_EXERCISE_: The line containing "Task: Mute the video using the volume icon" marks the end: output every line of the data up to it, and that line too, exactly as written.

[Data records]
....

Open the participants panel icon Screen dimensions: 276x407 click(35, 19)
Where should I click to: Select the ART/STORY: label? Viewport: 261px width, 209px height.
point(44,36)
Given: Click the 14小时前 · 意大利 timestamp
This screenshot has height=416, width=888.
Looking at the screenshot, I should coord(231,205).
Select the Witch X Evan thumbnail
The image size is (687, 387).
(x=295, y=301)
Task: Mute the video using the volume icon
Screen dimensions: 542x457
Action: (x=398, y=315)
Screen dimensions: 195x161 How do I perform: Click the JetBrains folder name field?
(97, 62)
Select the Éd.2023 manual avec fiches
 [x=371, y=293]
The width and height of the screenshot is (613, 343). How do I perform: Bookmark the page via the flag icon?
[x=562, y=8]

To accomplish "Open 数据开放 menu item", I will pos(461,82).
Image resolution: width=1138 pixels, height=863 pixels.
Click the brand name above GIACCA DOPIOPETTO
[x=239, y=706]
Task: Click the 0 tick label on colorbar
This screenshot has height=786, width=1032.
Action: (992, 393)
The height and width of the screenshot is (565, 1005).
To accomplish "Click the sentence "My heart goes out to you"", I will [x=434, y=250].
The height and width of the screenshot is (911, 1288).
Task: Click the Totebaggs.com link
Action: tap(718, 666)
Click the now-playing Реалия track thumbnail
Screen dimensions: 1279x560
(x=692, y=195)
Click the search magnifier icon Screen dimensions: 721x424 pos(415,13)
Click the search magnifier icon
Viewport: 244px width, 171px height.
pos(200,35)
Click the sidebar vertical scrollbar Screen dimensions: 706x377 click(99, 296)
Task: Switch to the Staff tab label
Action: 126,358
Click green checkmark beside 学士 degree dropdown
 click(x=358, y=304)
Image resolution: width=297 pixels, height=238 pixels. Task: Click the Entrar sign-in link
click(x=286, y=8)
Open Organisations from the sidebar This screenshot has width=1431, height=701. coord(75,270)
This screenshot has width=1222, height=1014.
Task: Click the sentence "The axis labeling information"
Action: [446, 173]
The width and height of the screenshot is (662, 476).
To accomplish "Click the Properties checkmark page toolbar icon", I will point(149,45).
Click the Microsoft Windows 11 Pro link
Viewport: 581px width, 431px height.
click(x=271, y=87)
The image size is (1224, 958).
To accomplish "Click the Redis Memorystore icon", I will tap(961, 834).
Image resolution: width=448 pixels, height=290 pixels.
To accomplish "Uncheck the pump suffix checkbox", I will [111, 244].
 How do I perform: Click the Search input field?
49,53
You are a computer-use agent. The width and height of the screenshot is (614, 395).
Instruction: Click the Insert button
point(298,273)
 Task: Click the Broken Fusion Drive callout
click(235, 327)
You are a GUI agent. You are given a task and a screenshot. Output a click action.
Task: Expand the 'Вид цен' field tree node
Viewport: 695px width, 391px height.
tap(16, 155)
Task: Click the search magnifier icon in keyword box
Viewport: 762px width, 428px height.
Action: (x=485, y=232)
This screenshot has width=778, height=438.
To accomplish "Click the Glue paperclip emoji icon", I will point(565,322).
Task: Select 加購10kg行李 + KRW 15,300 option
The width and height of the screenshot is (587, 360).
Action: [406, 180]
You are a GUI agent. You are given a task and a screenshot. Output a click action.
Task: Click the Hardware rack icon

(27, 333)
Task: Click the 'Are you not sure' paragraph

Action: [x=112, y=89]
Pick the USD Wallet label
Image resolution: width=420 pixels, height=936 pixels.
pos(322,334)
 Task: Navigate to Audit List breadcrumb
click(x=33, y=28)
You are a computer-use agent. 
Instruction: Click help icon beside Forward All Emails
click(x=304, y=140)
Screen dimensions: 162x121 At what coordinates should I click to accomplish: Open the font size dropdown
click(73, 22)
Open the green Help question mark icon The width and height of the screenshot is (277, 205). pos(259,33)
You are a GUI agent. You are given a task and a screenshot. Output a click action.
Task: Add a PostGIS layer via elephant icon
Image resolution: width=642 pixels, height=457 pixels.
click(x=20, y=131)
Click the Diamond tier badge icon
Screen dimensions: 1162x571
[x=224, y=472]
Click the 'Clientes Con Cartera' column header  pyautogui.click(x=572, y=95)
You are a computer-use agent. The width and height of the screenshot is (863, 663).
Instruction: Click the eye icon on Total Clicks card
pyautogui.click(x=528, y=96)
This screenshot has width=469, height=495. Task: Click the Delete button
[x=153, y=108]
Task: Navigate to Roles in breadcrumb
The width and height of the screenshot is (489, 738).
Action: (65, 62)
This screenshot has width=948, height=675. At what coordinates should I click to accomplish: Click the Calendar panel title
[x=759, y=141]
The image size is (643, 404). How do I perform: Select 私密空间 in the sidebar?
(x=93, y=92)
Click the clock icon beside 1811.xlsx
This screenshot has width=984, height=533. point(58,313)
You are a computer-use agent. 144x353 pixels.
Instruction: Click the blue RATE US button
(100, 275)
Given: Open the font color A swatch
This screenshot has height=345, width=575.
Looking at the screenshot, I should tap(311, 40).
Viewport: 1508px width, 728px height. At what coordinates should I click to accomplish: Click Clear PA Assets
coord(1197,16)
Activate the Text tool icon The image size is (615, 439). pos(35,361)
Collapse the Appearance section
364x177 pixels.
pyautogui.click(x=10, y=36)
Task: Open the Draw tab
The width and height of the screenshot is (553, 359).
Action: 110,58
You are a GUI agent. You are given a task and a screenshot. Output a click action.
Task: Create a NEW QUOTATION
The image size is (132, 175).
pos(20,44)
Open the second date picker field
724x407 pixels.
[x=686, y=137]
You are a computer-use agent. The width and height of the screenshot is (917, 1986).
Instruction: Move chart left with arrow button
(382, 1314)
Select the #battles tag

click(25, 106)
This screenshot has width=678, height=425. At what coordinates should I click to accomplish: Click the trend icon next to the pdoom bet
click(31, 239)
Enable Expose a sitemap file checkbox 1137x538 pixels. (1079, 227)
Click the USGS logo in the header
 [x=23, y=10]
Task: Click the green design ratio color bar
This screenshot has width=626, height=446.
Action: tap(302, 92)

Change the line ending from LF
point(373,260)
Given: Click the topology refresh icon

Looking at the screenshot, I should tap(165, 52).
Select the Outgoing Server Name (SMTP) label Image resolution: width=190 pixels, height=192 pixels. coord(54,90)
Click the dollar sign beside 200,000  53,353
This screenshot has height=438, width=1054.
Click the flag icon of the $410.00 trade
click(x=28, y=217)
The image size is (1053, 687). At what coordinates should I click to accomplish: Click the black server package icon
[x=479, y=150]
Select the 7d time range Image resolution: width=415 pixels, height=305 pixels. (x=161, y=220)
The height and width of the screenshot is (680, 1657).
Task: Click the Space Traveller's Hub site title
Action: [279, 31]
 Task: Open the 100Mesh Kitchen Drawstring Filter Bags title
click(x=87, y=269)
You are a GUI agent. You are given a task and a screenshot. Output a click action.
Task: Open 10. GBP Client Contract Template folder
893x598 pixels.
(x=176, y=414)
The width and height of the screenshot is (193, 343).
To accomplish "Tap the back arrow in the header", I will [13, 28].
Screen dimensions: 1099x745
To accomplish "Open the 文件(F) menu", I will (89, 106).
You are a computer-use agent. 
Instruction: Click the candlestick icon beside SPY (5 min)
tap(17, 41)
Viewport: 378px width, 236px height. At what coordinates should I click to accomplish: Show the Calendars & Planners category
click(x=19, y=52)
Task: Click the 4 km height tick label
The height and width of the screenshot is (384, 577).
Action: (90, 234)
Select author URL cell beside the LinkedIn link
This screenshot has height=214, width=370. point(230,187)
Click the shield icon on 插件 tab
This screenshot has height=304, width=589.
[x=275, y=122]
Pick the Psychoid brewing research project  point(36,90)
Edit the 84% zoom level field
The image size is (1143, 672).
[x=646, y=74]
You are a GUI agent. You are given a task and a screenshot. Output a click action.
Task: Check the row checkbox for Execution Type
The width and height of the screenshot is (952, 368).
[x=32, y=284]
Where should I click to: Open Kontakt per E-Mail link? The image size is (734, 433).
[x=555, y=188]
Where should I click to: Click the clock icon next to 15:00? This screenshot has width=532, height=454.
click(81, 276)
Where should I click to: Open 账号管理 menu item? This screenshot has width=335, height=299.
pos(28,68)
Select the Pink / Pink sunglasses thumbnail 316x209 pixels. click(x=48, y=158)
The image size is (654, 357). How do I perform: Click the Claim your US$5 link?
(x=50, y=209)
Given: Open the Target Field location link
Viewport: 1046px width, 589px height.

....

_OUTPUT FOR THIS TASK_:
Open the participants panel icon Screen dimensions: 276x407 click(35, 19)
Where should I click to: Select the ART/STORY: label? Viewport: 261px width, 209px height.
point(44,36)
Given: Click the 14小时前 · 意大利 timestamp
This screenshot has height=416, width=888.
Looking at the screenshot, I should coord(231,205).
Select the Witch X Evan thumbnail
The image size is (687, 387).
(x=295, y=301)
Task: Mute the video using the volume icon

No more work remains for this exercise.